Questions:
**a)** According to the Christine Stevens biography, in what year did she found the Society for Animal Protective Legislation?
**b)** From the Christine Stevens biography, reproduce the passage starting with "Stevens founded the" and going on through "in her honour.".

Exercise text:
===

American animal welfare campaigner

Christine Gesell Stevens (March 10, 1918 - October 11, 2002) was an American animal welfare activist and conservationist.

==Biography==
Stevens was born in St. Louis, Missouri. She studied at the University of Michigan College of Literature, Science, and the Arts (1936-1938) and at the Society of Arts and Crafts in Detroit (1938-1942). She married Roger L. Stevens in 1938. They had a daughter, Christabel.

Stevens founded the Animal Welfare Institute (AWI) in 1951 and the Society for Animal Protective Legislation (SAPL) in 1955. Under Stevens's leadership the SAPL succeeded in helping to pass animal protection laws including the Animal Welfare Act, Humane Slaughter Act, Endangered Species Act and the Marine Mammal Protection Act.

Stevens was the president of AWI until her death in 2002. She is considered the mother of the Animal Welfare Act and the Endangered Species Act. She took no salary for her AWI work. Stevens was an honorary trustee of the Bat Conservation International and the New York State Humane Association.

She died at Georgetown University Hospital. The Christine Stevens Wildlife Awards was named in her honour.

==Interviews==

Interviews with Stevens are archived in the Animal Rights Network Oral History Collection at the Special Collections Research Center in NC State University Libraries.

===

Supplied data:
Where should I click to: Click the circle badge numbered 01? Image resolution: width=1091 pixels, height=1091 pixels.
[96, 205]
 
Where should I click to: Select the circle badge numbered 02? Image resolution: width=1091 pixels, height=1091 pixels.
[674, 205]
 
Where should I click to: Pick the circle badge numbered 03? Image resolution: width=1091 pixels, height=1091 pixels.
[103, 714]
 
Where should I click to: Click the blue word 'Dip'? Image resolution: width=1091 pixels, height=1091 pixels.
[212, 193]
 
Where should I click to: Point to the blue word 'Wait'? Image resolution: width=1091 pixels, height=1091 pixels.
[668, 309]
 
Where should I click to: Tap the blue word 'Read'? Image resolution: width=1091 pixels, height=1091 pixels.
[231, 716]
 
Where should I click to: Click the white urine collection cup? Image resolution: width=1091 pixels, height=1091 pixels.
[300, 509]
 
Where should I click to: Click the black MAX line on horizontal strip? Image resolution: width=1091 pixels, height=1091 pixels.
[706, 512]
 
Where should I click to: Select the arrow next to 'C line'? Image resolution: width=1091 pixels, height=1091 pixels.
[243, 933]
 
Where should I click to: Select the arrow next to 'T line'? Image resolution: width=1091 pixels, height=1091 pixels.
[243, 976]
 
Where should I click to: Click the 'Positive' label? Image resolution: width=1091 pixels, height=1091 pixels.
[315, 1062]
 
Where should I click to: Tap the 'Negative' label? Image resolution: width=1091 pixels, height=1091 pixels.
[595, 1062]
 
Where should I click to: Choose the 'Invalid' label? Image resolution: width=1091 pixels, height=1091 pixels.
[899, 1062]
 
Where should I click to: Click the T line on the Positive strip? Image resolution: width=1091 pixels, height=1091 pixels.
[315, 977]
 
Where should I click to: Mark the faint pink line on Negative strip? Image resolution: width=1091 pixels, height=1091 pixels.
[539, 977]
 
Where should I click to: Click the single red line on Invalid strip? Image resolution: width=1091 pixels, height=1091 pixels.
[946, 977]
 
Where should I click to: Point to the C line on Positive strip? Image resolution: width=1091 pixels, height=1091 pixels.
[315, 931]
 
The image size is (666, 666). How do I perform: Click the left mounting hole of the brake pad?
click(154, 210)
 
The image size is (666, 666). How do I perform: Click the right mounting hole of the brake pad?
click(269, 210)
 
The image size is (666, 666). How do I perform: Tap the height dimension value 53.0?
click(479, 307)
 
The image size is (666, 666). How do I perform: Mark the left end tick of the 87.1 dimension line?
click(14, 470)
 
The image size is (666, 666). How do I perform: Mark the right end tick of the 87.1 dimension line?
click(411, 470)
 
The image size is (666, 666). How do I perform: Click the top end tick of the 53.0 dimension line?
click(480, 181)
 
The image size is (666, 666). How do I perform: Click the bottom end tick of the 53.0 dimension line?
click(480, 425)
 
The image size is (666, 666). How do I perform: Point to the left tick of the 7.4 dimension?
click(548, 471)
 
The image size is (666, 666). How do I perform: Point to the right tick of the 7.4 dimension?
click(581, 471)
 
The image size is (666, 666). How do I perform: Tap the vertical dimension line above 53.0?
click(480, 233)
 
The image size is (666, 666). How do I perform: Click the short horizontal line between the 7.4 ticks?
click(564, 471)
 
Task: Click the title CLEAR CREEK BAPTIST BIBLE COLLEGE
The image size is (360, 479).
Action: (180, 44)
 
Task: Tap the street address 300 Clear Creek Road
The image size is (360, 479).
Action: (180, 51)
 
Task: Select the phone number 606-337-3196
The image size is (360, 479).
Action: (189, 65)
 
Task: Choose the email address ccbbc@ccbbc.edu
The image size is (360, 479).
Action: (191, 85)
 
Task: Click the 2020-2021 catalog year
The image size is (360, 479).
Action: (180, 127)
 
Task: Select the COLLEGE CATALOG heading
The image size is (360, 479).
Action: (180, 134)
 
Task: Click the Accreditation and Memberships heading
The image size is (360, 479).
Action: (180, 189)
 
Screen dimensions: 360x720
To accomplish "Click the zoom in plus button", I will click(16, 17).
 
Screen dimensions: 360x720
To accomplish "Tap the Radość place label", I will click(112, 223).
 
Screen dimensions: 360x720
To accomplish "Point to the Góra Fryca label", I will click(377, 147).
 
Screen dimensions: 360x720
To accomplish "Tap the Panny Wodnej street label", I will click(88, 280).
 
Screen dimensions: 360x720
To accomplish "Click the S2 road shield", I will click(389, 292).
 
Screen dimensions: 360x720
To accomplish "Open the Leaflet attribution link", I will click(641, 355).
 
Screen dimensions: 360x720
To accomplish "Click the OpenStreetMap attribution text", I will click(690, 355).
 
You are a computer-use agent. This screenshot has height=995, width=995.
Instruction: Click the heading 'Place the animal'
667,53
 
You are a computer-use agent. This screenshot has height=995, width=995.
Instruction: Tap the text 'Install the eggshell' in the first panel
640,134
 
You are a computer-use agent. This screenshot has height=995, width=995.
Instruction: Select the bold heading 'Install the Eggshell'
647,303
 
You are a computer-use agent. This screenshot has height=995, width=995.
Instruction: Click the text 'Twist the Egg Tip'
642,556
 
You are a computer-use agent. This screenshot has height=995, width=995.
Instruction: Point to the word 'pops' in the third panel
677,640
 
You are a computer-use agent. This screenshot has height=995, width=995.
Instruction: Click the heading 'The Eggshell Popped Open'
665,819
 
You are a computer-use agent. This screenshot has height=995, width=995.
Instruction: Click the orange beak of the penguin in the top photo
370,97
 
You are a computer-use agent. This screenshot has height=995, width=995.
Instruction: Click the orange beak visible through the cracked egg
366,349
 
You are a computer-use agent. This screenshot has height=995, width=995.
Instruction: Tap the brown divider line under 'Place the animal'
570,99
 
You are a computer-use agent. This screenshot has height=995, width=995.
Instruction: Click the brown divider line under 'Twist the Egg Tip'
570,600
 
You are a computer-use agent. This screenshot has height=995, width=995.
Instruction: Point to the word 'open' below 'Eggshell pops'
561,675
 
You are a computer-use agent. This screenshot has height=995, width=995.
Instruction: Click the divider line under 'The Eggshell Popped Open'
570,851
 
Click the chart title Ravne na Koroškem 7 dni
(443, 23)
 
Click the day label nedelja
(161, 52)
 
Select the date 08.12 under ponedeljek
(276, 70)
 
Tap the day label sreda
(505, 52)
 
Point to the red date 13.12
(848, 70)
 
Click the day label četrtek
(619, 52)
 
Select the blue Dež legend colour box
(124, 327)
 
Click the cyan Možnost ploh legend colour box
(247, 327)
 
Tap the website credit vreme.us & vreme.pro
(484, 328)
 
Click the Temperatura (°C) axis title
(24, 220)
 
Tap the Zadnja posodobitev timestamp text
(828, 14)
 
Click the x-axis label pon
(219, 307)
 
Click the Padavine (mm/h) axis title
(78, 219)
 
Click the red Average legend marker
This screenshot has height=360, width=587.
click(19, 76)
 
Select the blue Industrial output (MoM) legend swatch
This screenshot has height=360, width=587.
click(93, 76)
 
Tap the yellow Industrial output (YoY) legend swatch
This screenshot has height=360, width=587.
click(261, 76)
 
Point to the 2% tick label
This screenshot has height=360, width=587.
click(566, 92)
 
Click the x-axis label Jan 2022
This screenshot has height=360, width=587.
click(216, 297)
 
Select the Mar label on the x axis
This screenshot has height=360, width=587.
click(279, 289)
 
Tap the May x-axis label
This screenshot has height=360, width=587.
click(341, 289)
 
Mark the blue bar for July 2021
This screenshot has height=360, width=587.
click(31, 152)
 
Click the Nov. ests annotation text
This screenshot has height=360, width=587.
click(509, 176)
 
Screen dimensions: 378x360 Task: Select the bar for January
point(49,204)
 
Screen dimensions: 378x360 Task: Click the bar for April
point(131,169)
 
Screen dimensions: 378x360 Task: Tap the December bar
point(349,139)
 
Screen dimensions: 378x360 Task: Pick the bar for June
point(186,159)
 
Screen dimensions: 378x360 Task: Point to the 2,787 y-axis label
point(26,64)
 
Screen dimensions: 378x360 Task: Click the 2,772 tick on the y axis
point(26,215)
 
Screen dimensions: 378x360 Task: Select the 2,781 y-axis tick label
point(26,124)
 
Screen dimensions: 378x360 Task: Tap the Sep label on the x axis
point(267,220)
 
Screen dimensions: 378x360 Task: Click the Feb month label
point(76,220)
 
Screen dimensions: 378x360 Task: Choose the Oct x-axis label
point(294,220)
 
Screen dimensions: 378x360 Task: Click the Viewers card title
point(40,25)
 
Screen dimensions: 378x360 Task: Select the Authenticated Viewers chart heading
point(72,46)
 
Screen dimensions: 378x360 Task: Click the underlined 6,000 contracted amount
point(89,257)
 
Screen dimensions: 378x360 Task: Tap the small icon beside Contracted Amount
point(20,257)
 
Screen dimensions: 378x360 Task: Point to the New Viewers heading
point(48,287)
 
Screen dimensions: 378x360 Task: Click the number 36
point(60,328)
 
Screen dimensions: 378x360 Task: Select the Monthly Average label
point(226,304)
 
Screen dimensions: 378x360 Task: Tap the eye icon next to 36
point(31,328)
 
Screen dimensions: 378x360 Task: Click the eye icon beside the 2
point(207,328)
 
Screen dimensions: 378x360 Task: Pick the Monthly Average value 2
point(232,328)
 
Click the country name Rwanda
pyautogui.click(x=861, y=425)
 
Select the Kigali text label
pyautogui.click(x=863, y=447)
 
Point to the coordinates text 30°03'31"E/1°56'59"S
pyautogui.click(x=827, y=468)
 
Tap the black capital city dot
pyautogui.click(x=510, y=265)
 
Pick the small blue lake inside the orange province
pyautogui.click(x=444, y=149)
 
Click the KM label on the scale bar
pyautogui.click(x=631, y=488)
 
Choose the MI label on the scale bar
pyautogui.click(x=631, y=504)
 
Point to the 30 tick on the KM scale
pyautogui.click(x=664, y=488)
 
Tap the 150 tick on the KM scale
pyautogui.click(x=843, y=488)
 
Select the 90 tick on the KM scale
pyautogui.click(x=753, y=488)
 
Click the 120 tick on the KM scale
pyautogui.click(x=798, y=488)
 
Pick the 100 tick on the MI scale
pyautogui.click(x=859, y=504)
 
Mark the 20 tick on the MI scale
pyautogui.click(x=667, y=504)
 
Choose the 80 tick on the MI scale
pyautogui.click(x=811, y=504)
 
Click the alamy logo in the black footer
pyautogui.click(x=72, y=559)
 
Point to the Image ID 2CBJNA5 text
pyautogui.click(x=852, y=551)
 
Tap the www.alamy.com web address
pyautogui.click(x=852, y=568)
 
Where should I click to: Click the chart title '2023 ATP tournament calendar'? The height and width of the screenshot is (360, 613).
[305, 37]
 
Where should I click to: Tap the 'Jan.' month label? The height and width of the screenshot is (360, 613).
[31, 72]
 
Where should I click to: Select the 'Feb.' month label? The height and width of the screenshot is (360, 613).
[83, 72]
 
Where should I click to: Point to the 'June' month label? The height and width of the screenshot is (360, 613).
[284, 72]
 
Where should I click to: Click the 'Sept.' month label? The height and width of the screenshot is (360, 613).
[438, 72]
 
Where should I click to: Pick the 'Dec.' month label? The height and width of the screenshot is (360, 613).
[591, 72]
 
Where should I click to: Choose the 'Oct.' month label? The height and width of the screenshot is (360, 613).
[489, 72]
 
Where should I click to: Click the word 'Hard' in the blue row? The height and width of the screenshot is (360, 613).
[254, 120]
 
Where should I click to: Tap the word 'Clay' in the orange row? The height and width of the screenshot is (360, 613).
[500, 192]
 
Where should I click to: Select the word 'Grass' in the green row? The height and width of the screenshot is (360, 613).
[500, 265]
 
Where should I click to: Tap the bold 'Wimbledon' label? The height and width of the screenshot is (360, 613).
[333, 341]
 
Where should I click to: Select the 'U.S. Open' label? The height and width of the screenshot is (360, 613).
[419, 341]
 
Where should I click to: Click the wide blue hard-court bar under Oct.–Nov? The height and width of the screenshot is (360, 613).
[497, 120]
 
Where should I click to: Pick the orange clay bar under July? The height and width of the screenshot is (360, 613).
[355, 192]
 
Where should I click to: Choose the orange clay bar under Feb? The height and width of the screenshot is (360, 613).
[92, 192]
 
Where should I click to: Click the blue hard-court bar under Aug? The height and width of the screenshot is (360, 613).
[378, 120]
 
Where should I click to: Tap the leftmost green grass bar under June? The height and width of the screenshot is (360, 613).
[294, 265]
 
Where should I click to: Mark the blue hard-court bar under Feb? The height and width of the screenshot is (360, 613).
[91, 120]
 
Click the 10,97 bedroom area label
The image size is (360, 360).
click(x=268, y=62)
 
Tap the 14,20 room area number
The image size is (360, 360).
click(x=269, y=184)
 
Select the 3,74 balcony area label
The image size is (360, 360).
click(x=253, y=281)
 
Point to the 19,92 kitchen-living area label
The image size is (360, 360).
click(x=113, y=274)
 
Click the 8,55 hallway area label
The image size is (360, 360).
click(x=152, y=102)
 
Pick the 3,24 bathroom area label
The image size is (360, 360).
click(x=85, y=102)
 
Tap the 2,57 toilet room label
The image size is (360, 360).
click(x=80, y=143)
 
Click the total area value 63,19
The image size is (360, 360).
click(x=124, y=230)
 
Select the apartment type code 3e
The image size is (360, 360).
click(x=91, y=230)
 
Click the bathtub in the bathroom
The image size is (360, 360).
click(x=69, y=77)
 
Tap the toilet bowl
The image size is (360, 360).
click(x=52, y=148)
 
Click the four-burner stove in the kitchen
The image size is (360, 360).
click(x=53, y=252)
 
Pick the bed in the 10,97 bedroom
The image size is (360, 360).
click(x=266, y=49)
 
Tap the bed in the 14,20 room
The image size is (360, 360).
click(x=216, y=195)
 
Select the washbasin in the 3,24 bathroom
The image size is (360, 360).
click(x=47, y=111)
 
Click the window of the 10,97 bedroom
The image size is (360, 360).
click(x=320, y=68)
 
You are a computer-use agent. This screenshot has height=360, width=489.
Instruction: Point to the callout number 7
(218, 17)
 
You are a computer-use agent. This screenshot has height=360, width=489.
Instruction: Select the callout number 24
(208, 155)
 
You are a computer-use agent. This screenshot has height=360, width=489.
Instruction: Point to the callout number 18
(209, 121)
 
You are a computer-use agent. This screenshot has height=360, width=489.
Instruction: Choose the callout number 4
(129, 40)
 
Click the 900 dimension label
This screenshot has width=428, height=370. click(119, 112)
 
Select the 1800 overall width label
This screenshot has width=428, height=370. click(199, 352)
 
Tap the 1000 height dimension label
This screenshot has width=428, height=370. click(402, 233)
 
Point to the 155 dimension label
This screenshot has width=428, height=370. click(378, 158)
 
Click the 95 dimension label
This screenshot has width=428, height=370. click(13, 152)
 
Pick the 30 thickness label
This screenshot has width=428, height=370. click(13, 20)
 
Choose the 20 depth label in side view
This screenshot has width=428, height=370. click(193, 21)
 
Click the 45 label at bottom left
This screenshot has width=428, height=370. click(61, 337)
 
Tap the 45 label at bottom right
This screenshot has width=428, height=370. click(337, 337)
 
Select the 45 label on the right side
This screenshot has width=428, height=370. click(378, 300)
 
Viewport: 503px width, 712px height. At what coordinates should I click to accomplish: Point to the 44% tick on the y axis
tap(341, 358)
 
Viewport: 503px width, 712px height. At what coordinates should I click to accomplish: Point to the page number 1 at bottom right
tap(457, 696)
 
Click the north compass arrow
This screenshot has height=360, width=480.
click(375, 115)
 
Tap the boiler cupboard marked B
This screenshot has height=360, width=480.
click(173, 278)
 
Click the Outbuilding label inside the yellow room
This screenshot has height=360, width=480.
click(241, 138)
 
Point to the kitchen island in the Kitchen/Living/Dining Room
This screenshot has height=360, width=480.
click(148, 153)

===

Exercise answers:
**a)** 1955

**b)**
Stevens founded the Animal Welfare Institute (AWI) in 1951 and the Society for Animal Protective Legislation (SAPL) in 1955. Under Stevens's leadership the SAPL succeeded in helping to pass animal protection laws including the Animal Welfare Act, Humane Slaughter Act, Endangered Species Act and the Marine Mammal Protection Act.

Stevens was the president of AWI until her death in 2002. She is considered the mother of the Animal Welfare Act and the Endangered Species Act. She took no salary for her AWI work. Stevens was an honorary trustee of the Bat Conservation International and the New York State Humane Association.

She died at Georgetown University Hospital. The Christine Stevens Wildlife Awards was named in her honour.